Decode & Execute Stage
In this combined stage, first the instruction opcode is decoded to determine the operation required. Based on opcode, source operands are read from register file. The Arithmetic Logic Unit(ALU) then performs the desired operation on the operands.
For load/store instructions, the memory address is also calculated in this cycle. Load data or address of store instruction is passed to the Memory stage.
The Memory stage is used to access data memory for Load and Store instructions. For other instructions, this stage is idle.
- For loads, data is read from data memory and passed to Writeback stage
- For stores, the address and data calculated in Decode & Execute stage is used to update data memory
In the Writeback stage, the result of the instruction execution is written back to the register file. The result may come from ALU output for arithmetic/logical instructions or loaded data for load instructions.
The register file is only updated at the end to ensure other concurrently executing instructions have a consistent view of the registers.

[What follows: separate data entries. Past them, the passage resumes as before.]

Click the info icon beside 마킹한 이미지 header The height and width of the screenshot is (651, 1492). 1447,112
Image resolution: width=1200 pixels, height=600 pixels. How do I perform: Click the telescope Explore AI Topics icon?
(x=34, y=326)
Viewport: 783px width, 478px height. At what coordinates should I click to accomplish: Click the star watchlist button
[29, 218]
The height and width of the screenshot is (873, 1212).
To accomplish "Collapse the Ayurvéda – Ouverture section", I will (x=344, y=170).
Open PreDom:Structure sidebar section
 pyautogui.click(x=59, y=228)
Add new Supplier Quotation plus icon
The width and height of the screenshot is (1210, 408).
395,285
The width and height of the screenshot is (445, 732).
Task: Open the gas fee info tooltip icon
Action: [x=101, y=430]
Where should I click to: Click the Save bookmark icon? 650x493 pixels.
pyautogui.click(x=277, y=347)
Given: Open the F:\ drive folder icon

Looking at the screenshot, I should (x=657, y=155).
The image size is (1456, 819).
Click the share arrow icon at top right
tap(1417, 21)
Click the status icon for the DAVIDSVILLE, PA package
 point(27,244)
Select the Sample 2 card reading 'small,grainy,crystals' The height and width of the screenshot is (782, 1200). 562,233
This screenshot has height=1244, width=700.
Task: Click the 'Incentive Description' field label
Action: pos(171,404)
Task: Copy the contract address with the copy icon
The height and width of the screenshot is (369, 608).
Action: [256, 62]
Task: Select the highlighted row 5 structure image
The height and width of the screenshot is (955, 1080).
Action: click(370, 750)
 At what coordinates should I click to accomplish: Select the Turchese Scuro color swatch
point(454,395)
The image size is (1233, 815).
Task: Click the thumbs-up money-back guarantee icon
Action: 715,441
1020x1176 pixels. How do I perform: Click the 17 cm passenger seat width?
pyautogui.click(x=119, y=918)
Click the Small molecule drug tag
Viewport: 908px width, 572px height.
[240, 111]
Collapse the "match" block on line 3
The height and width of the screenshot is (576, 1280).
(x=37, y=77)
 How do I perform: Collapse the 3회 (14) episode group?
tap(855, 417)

Pipeline Performance and Efficiency
The performance benefit of pipelining depends on how efficiently the pipeline is utilized. The pipeline efficiency is determined by:
- Inherent Parallelism – The extent of parallelism available in the code which allows instructions to be executed independently without stalls. Code optimization and reordering helps improve parallelism.
- Hazards – Pipeline stalls due to data and control hazards prevents full utilization of the pipeline stages.
To improve efficiency, hazards must be minimized through techniques like forwarding, stalling and flushing. Also, keeping the pipeline full by prefetching instructions is key.
Instruction Pipeline in Arm Cortex-M0/M0+
The Cortex-M0 and Cortex-M0+ feature a simplified 2-stage pipeline optimized for low-power operation:
- Fetch – Fetch instruction and read operands
- Execute – Decode and execute instruction
The pipeline operates as follows:
- Prefetch of next instruction happens in parallel with current instruction execution to keep pipeline full
- Writing back of execution result happens in the first half of the Execute stage for next instruction
- Operand read and decode happens in second half of Execute stage
The 2-stage pipeline reduces power consumption by eliminating unnecessary pipeline registers between stages. But it also limits performance to half the maximum core frequency. The Cortex-M0/M0+ is focused more on power efficiency than top performance.
Comparision of Pipelines
Here is a comparision of the pipelines in different Cortex-M variants:
|Typical Applications||Processing Intensive||Power Constrained|
Advantages of Pipelining
Some key advantages of instruction pipelining are:
- Higher Throughput – More instructions complete per cycle
- Higher Frequency – Each stage takes less time allowing higher clocks
- Overlapped Execution – Overall execution time reduced for a set of instructions
- Simpler Control Logic – Each stage has simple dedicated logic
- Modular Design – Easy to modify pipeline depth
Challenges in Pipelining
Some key challenges faced in implementing pipelines:
- Pipeline Hazards – Data, control and structural hazards stall pipeline
- Branch Prediction – Unpredictable branches disrupt instruction flow
- Memory Access – Lack of parallelism during memory loads/stores
- Resource Conflicts – Modules like register file are accessed by multiple stages
- Complex Control Logic – Required to handle all corner cases and hazards
Extensive pipelining also increases power consumption due to more operating registers. Complex pipelines are hard to validate and verify.
The instruction pipeline is key to achieving high performance in Arm Cortex-M series despite their in-order execution limitation. The 3-stage pipeline in Cortex-M3/M4 enables high-throughput, low latency execution while the shorter pipeline in Cortex-M0/M0+ optimizes for power efficiency.
Pipelining improves throughput but also introduces complexities like hazards. An efficient pipeline increases speed without compromising energy efficiency or cost. The Arm Cortex-M series strikes a balanced pipeline design suitable for embedded applications.